PUBLISHED : Wednesday, 09 August, 2000, 12:00am
UPDATED : Wednesday, 09 August, 2000, 12:00am

Many people these days do Karl Marx an injustice. They regard his 19th century formalisation of communist thought as wrong on every count. It was not. He had a very keen appreciation of the social problems of his day. The difficulty was that he thought more state control the remedy when subsequent events have proved less is the way to go.

But who are we to criticise him in Hong Kong? A less formalised brand of Marxist thought (in other words, less well thought out) is alive and well in the Housing Authority - complete with that Marxist attribute of having at least defined some of the problems correctly.

'We have nothing to be proud of in our property market,' says Housing Authority member Rebecca Chiu Lai-har. 'Our flats are among the most expensive in the world but the space standard is one of the lowest.'

Well done, Ms Chiu. It may be obvious but it is worth repeating.

Old Karl would have been proud of her prescriptions for putting things right. She wants to set up a new high-powered housing board to take charge of policies and ensure that 'abnormal and unhealthy' speculation is avoided in the future.

This new board would monitor market conditions, consult other government bodies and map out strategies to react promptly and efficiently to irregularities. Count them - more meaningless thoughts and buzzwords there than you can find in an hour's worth of television commentary.

Let us get one thing straight right away. You cannot pin the blame for high property prices on speculators and developers any more than you can pin the blame for an arson attack on the lighter fluid the arsonist used.

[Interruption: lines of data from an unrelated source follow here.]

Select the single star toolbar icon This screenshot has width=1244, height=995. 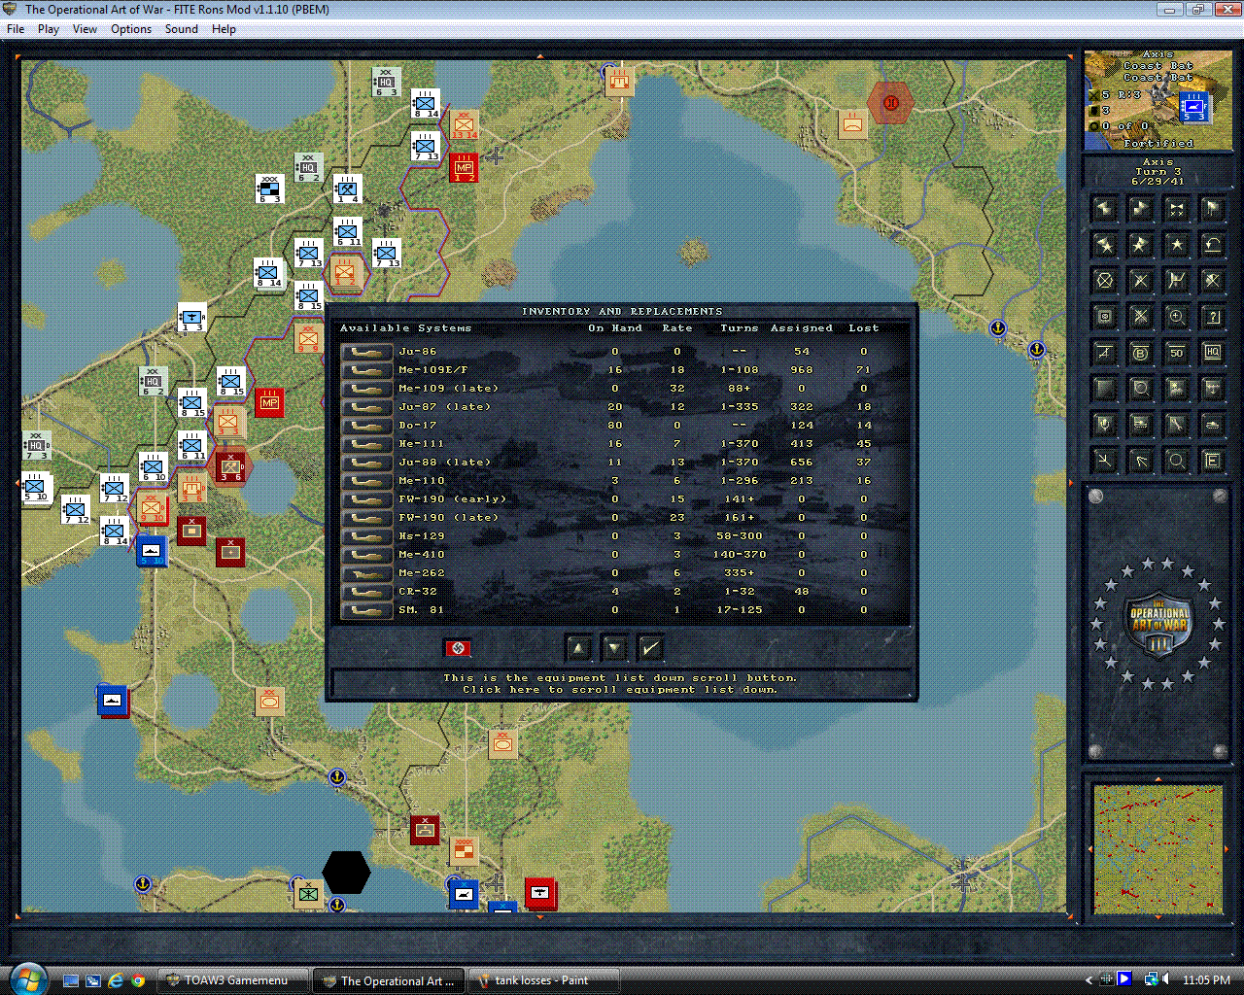click(x=1177, y=245)
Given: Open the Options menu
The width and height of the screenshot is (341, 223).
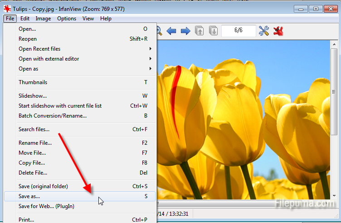Looking at the screenshot, I should click(x=67, y=19).
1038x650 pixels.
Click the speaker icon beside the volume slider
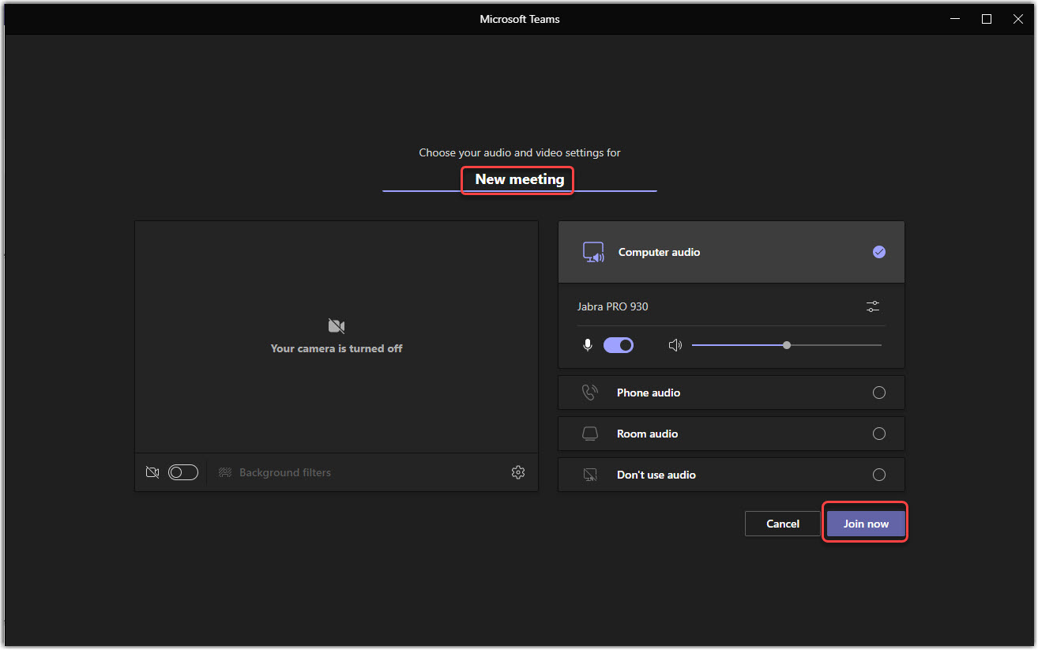coord(675,344)
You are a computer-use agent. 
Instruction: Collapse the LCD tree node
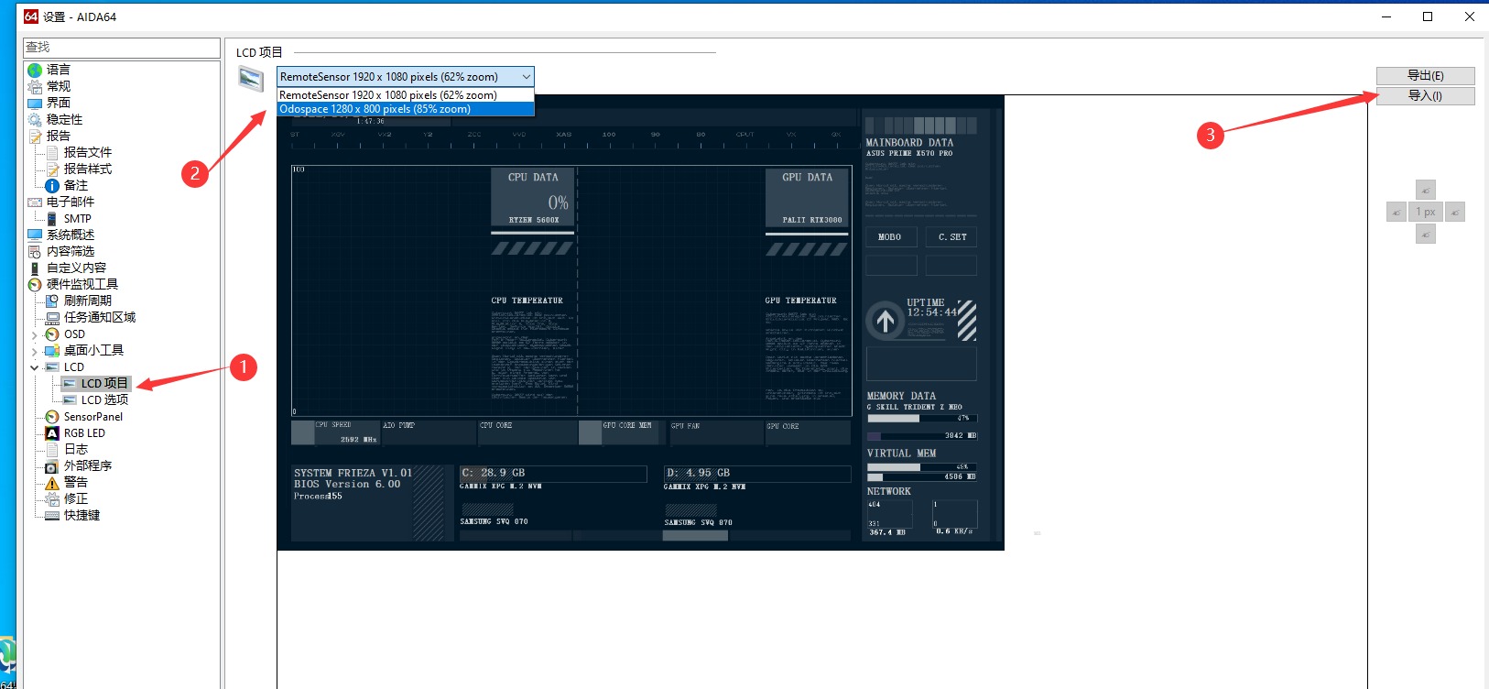pos(35,367)
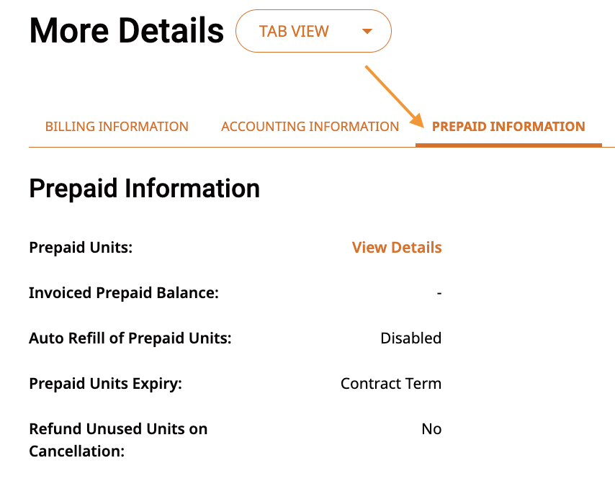This screenshot has height=481, width=615.
Task: Click the Invoiced Prepaid Balance label
Action: pyautogui.click(x=124, y=293)
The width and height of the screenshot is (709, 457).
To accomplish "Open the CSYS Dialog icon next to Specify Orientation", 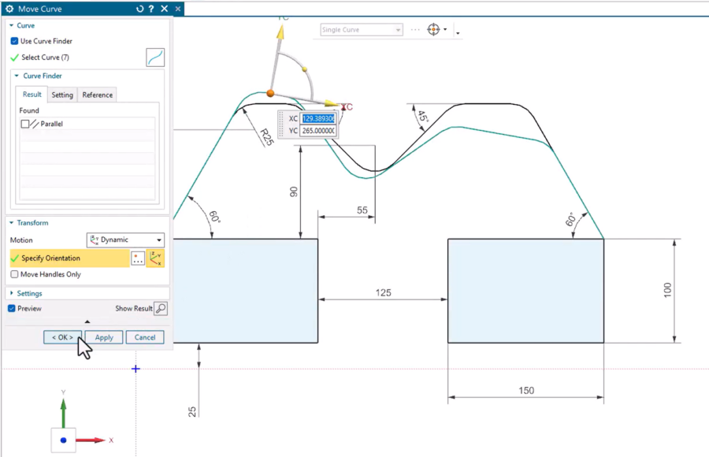I will [155, 258].
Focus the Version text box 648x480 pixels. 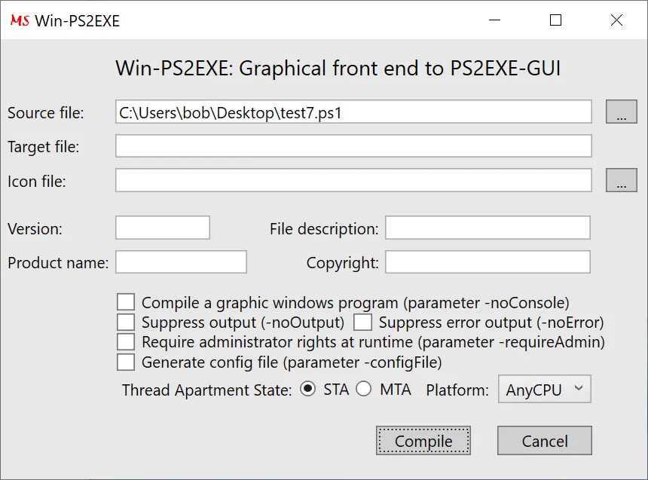pos(163,228)
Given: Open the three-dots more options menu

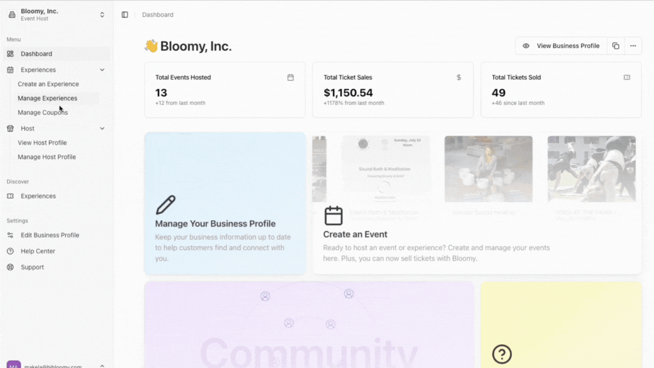Looking at the screenshot, I should pyautogui.click(x=633, y=46).
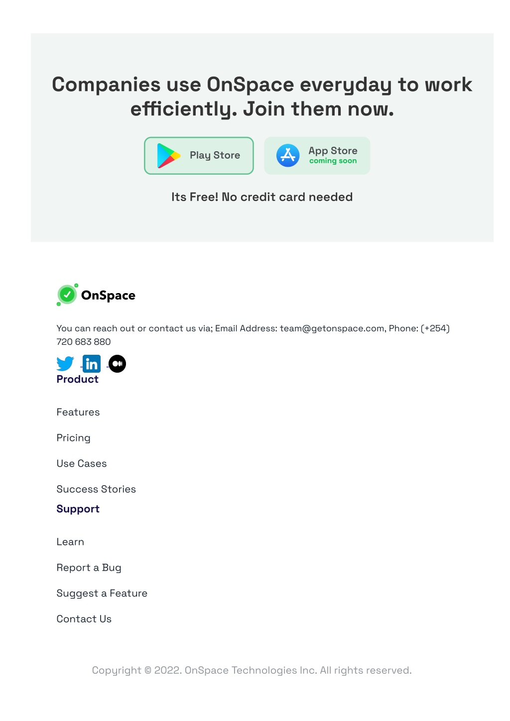510x721 pixels.
Task: Open the Learn support link
Action: (70, 542)
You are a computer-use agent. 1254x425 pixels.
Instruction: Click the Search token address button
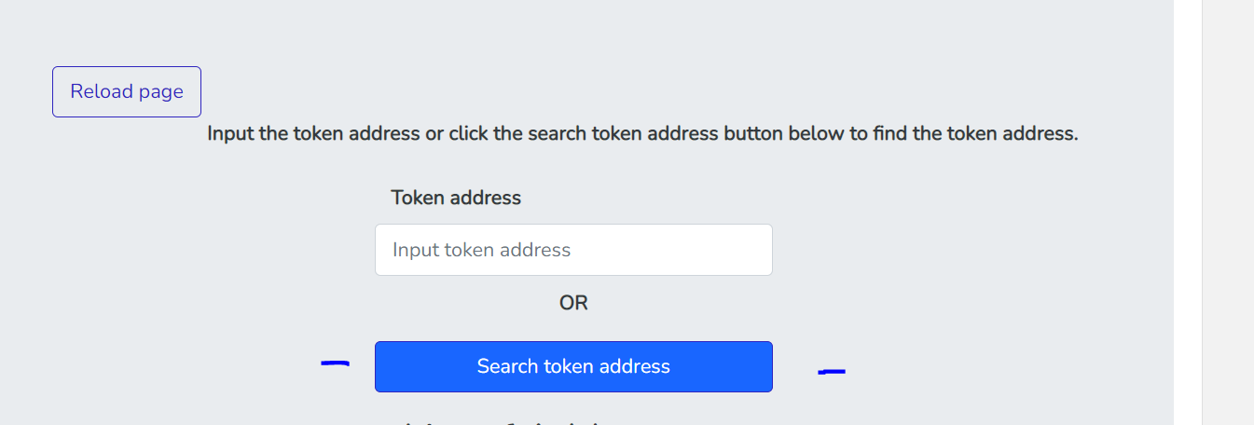[x=573, y=366]
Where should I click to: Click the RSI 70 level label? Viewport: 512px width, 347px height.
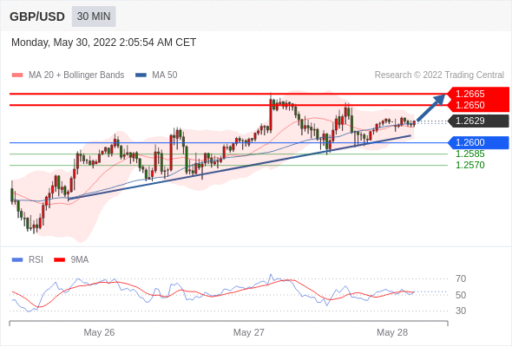pyautogui.click(x=461, y=278)
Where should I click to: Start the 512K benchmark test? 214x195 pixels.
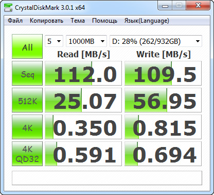click(27, 100)
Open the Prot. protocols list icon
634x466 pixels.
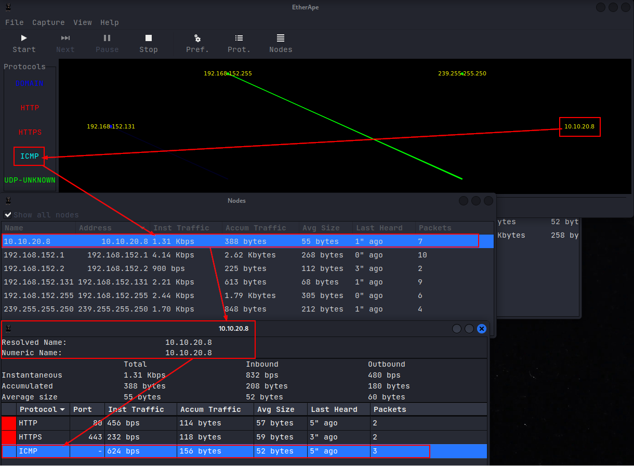[239, 38]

Developers did not create the conditions that have distorted our property market. They only took advantage of them. The conditions were created by government land-use policies and this, in fact, is the way it is around the world.

Property development everywhere is a game of playing money against government regulations to get buildings up. When it does not work as it should work the first stop for complaint is how government has set up the game.

In our case it has been with a very heavy element of direct state intervention in housing and a big government bill charged up front to anyone who wants to redevelop property. The result is that we discourage private initiative, concentrate the industry in a few hands and get chronic shortages and high prices.

But whenever anyone in Government has recognised things are not going right the result has been more boards, authorities, bureaus, directorates and committees and invariably they recommend the same thing - more rules, more intervention, more attempts to dictate prices to the market. Marx would have been proud of them.

No high-powered board, however, can succeed in understanding the countless influences on something as complicated as provision of housing and give each its proper weight. The only thing that has ever succeeded in balancing them all is that mindless fulcrum of price in a free market. Ms Chiu and her sort cannot 'monitor' market conditions. There has never been a human brain that can hold and correctly analyse enough information truly to know whether the market at any time has things right or wrong.

It is pointless of her to talk about a board, particularly one heavily made up again of academics and know-nothings in property, reacting efficiently to irregularities. Millions of investors seek every day to take advantage of market irregularities and fail. How will her board even know what an irregularity is?

One thing is certain, however. When Ms Chiu says 'we are still doubtful whether similar situations will happen in the future' there need be no doubt at all. They will happen as sure as day follows night if we adopt her quasi-Marxist band-aid proposals and ignore yet again that Government's role in property is to provide a structure that gives market forces the greatest scope for free play.